EXERCISE TEXT =
*Sleight of Hand
*Sleight of Hand was an exceptional sire, endowed with personality, a happy work ethic and the strong “Welsh Look” as described in the breed standard. His purebred sons and daughters have established a formidable 101,763 “points” by excelling in WPCSA shows. He passed his unique attributes to his get, and their get who are mostly still recognizable as such. He sired over 200 purebred foals and 3 Half-Welsh during his 30 years in the breeding shed and 16 in the show ring. It has been a joy to see breeders discover their own ways of using Sleight’s influence as an important part of their success. We believe he helped to inspire breeders raise the bar for Sec. B as that section rose to prominence, each in their own way.
The Order of the Dragon has been the highest honor attainable from the WPCSA Lifetime awards program during the 30+ years that it has been available. Sleight has almost 3 times the points of any other stallion in any Section with six Orders of the Dragon. On the other end of the overall reward awards, Sleight earned the first Sire Legion of Merit, the first Sire Award of Excellence, the first Sire Order of the Dragon and has had three American National Supremes in 1988-1991-1997. Two of his daughters have also been unique by being Supreme twice at the American National show. No other pony/cob has managed two let alone Sleight’s three so far.
Sleight was the most prepotent stock-getter we’ve had. His wonderful flat, strong bone, active correct movement, and classic Welsh head with tiny ears and classic big Welsh eyes were an overall joy. The judges of his era forgave his wayward mane which would never stay on the correct side of his neck.

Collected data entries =
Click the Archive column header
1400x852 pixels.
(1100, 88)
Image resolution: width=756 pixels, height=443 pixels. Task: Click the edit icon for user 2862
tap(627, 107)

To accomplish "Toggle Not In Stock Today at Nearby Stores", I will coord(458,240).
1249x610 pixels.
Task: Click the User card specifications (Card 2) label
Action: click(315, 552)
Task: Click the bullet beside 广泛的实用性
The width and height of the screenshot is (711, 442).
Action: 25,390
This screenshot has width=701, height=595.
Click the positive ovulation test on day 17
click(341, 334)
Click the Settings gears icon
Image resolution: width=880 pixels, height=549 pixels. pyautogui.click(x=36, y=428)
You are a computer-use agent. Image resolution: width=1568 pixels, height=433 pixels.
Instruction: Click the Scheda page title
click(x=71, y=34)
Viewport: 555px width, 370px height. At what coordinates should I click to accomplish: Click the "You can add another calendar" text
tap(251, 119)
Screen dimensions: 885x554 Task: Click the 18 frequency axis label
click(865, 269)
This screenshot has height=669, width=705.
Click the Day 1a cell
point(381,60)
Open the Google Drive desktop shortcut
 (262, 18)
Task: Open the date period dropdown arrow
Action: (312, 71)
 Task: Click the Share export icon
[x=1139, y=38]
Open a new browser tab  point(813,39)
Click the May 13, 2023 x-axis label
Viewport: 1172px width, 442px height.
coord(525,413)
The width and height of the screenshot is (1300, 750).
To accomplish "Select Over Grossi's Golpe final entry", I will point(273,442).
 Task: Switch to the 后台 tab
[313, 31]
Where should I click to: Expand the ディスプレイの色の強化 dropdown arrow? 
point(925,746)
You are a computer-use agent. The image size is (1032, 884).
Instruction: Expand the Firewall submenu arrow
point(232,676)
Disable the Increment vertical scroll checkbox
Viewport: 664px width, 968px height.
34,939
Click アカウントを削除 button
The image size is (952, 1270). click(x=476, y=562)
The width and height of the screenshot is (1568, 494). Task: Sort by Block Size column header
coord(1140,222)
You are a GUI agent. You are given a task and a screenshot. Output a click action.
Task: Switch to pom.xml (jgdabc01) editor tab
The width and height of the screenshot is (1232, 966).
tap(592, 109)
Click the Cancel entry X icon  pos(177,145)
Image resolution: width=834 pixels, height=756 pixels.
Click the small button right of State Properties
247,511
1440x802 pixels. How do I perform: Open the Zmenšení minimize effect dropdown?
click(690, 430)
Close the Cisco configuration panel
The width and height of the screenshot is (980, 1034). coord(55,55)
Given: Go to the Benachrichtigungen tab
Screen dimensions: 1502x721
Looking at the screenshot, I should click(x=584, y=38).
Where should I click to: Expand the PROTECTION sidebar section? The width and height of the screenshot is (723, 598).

EXERCISE INSTRUCTIONS =
1. Check each statement against the text about Sleight of Hand, marking it yes or no and quoting the words that decide it. (a) Sleight sired more than 200 purebred foals. (b) Sleight had two American National Supremes. (c) The judges of his era penalized his wayward mane.
2. Write one more paragraph for the text about Sleight of Hand, beginning after its last sentence.

ANSWERS TO EACH TASK =
1.
(a) Yes: "He sired over 200 purebred foals and 3 Half-Welsh"
(b) No: "has had three American National Supremes in 1988-1991-1997"
(c) No: "The judges of his era forgave his wayward mane"

2.
Sleight himself spent his spring and early summers with his harem and unfortunately that was also show season. In his younger days we were lucky enough to find “catch” riders and drivers to show him occasionally. His first (and only) go in a large class of driven ponies (25) was in the old barn at Tulsa. He had never been driven at night or indoors and we didn’t know what would happen. As soon as he passed a child-cowboy sitting on the fence we realized the kid had scooped up big globs of dirt and trash and thrown them in his eyes as he passed by. Luckily one of his daughters was just beside him on the inside. He took one small step toward her and finished that and 2 more classes, collecting firsts and a Championship before retiring from that sport forever.
But more than his achievements he was a super pony, would give his food to his mares and eat what was left, stand happily in the most chaotic places and stood many months for Joanna to help him when all four of his feet were burned by a downed power line. As a yearling he often kicked a football out of the empty rather low confines of a small arena….then he’d jump OUT of the arena, chase the ball and use both hind feet to try and put the ball back in again. Another notch in his usefulness was that he sired the first two surviving A.I./E.T. foals in the Welsh Pony world. We look forward to cracking open the A.I. canisters again someday so that Sleight of Hand may be an influence once again.
P.S. Our only regret with Sleight was that his breeder, Kathy Reese, never used him as a stallion. She considered his grey coat contagious disease.